The weird world of AI audio genies
Obviously, the ability to imitate any voice with a small clip is a huge security problem, which is why OpenAI has previously held back similar technology and why it’s putting the output classifier safeguard in place to prevent GPT-4o’s Advanced Voice Mode from being able to imitate any unauthorized voice.
“My reading of the system card is that it’s not going to be possible to trick it into using an unapproved voice because they have a really robust brute force protection in place against that,” independent AI researcher Simon Willison told Ars Technica in an interview. Willison coined the term “prompt injection” back in 2022 and regularly experiments with AI models on his blog.
While that’s almost certainly a good thing in the short term as society braces itself for this new audio synthesis reality, at the same time, it’s wild to think (if OpenAI had not restricted its model’s outputs) of potentially having an unhinged vocal AI model that could pivot instantaneously between voices, sounds, songs, music, and accents like a robotic, turbocharged version of Robin Williams—an AI audio genie.
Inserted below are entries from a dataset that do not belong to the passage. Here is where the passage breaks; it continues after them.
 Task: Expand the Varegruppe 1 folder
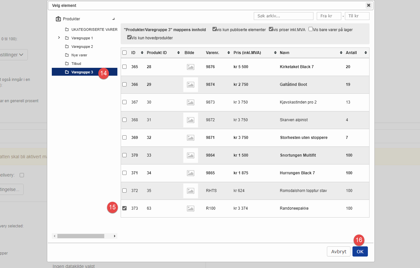click(59, 38)
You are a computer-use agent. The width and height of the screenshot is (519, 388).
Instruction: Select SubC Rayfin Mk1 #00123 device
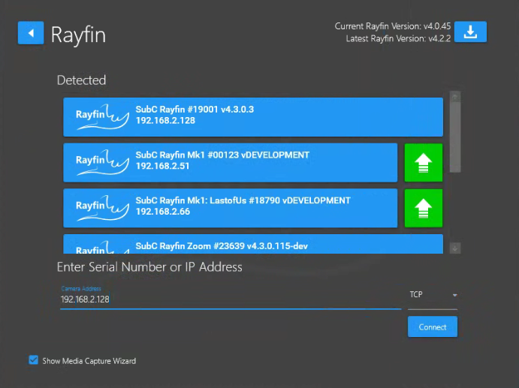pyautogui.click(x=263, y=162)
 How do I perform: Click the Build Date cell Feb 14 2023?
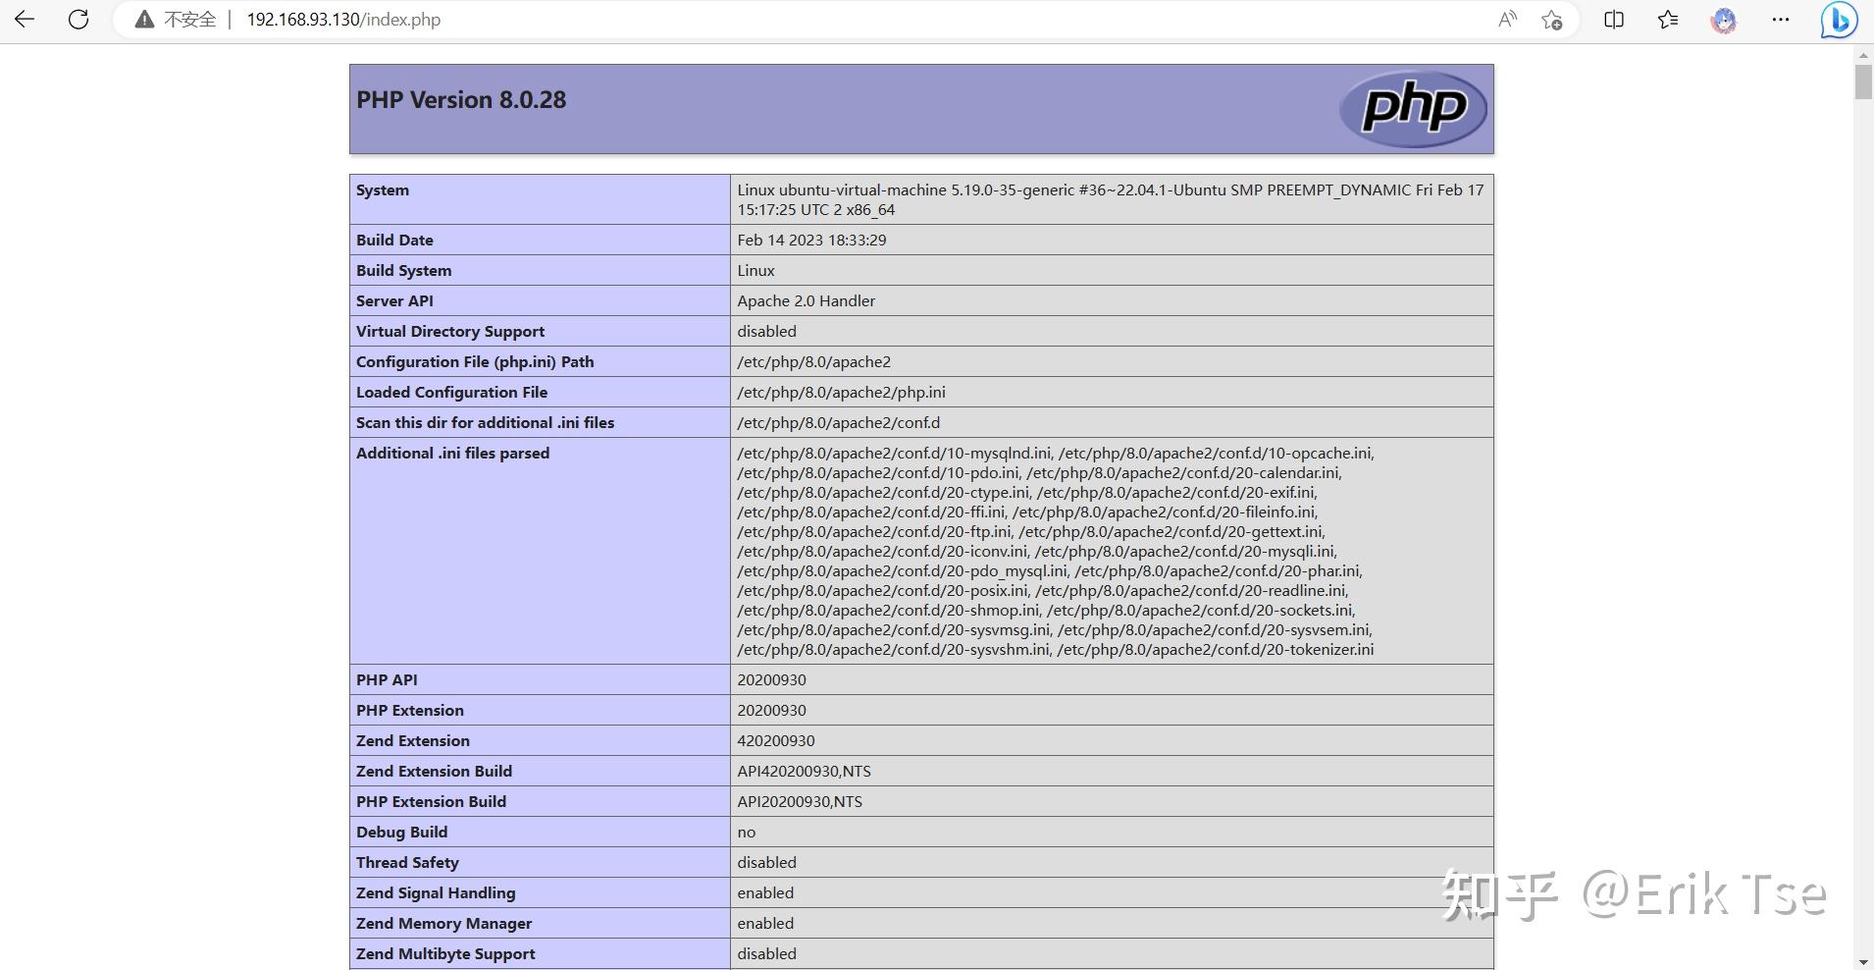811,240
“Imagine how much fun we could have with the unfiltered model,” says Willison. “I’m annoyed that it’s restricted from singing—I was looking forward to getting it to sing stupid songs to my dog.”
Willison points out that while the full potential of OpenAI’s voice synthesis capability is currently restricted by OpenAI, similar tech will likely appear from other sources over time. “We are definitely going to get these capabilities as end users ourselves pretty soon from someone else,” he told Ars Technica. “ElevenLabs can already clone voices for us, and there will be models that do this that we can run on our own machines sometime within the next year or so.”
So buckle up: It’s going to be a weird audio future.